19. A method for treating cancer in a subject in need thereof, comprising: administering an effective amount of the crystal form B of the compound as shown in formula I as defined in claim 3 to the subject; the cancer is preferably one or more of lung cancer, esophageal cancer, gastric cancer, colorectal cancer, liver cancer, nasopharyngeal cancer, brain tumor, breast cancer, cervical cancer, blood cancer and bone cancer.

20. A method for treating cancer in a subject in need thereof, comprising: administering an effective amount of the crystal form C of the compound as shown in formula I as defined in claim 5 to the subject; the cancer is preferably one or more of lung cancer, esophageal cancer, gastric cancer, colorectal cancer, liver cancer, nasopharyngeal cancer, brain tumor, breast cancer, cervical cancer, blood cancer and bone cancer.

Description

BRIEF DESCRIPTION OF THE DRAWINGS

[0074] FIG. 1 is the polarized light micrograph of the crystal form A of the compound as shown in formula I.

[0075] FIG. 2 is the DSC pattern of the crystal form A of the compound as shown in formula I.

[0076] FIG. 3 is the TGA pattern of the crystal form A of the compound as shown in formula I.
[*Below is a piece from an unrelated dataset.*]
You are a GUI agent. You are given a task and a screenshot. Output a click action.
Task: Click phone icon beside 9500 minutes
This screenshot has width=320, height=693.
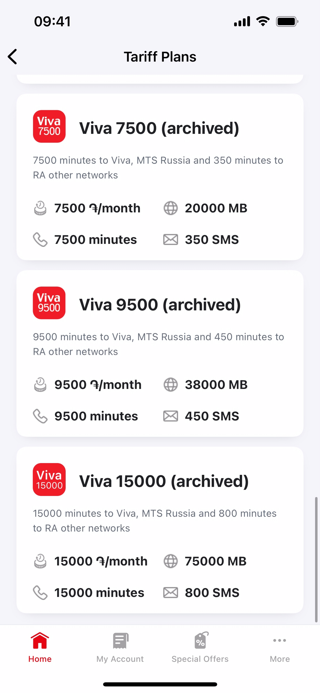[x=40, y=416]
[0077] FIG. 4 is the XRPD pattern of the crystal form A of the compound as shown in formula I.

[0078] FIG. 5 is the DVS pattern of the crystal form A of the compound as shown in formula I.

[0079] FIG. 6 is the XRPD pattern of the crystal form B of the compound as shown in formula I.
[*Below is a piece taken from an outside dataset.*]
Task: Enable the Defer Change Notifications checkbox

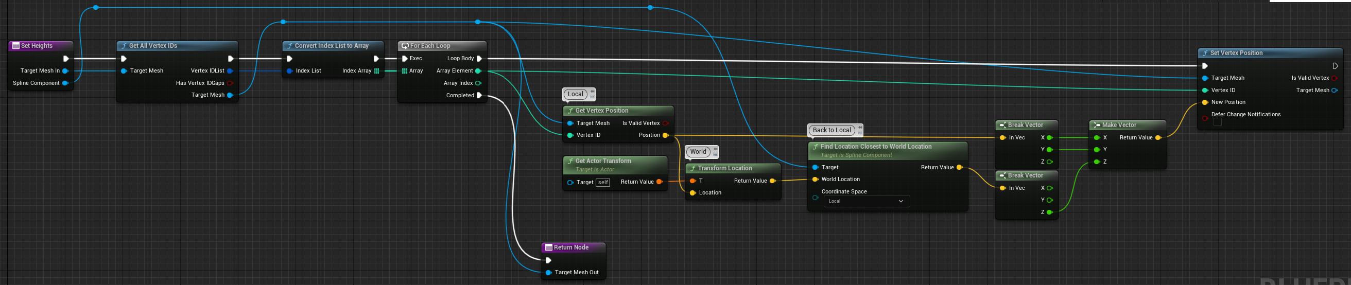Action: (1217, 122)
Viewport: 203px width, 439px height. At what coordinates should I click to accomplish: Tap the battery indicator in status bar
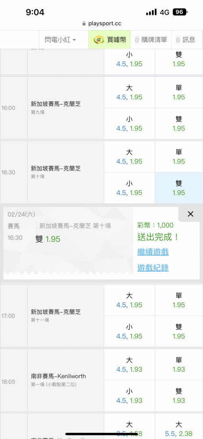click(180, 12)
[0080] FIG. 7 is the DSC pattern of the crystal form B of the compound as shown in formula I.

[0081] FIG. 8 is the TGA pattern of the crystal form B of the compound as shown in formula I.

[0082] FIG. 9 is the DVS pattern of the crystal form B of the compound as shown in formula I.

[0083] FIG. 10 is the XRPD pattern of the crystal form C of the compound as shown in formula I.

[0084] FIG. 11 is the DSC pattern of the crystal form C of the compound as shown in formula I.

[0085] FIG. 12 is the TGA pattern of the crystal form C of the compound as shown in formula I.

[0086] FIG. 13 is the DVS pattern of the crystal form C of the compound as shown in formula I.

[0087] FIG. 14 is the XRPD pattern of the crystal form V of the compound as shown in formula I.

[0088] FIG. 15 is the DSC pattern of the crystal form V of the compound as shown in formula I.

[0089] FIG. 16 is the TGA pattern of the crystal form V of the compound as shown in formula I.

[0090] FIG. 17 is the XRPD pattern of the crystal form VII of the compound as shown in formula I.

[0091] FIG. 18 is the DSC pattern of the crystal form VII of the compound as shown in formula I.

[0092] FIG. 19 is the TGA pattern of the crystal form VII of the compound as shown in formula I.

[0093] FIG. 20 is the XRPD pattern of the crystal form VIII of the compound as shown in formula I.

[0094] FIG. 21 is the DSC pattern of the crystal form VIII of the compound as shown in formula I.

[0095] FIG. 22 is the TGA pattern of the crystal form VIII of the compound as shown in formula I.

[0096] FIG. 23 is the XRPD pattern of the crystal form IX of the compound as shown in formula I.

[0097] FIG. 24 is the DSC pattern of the crystal form IX of the compound as shown in formula I.

[0098] FIG. 25 is the TGA pattern of the crystal form IX of the compound as shown in formula I.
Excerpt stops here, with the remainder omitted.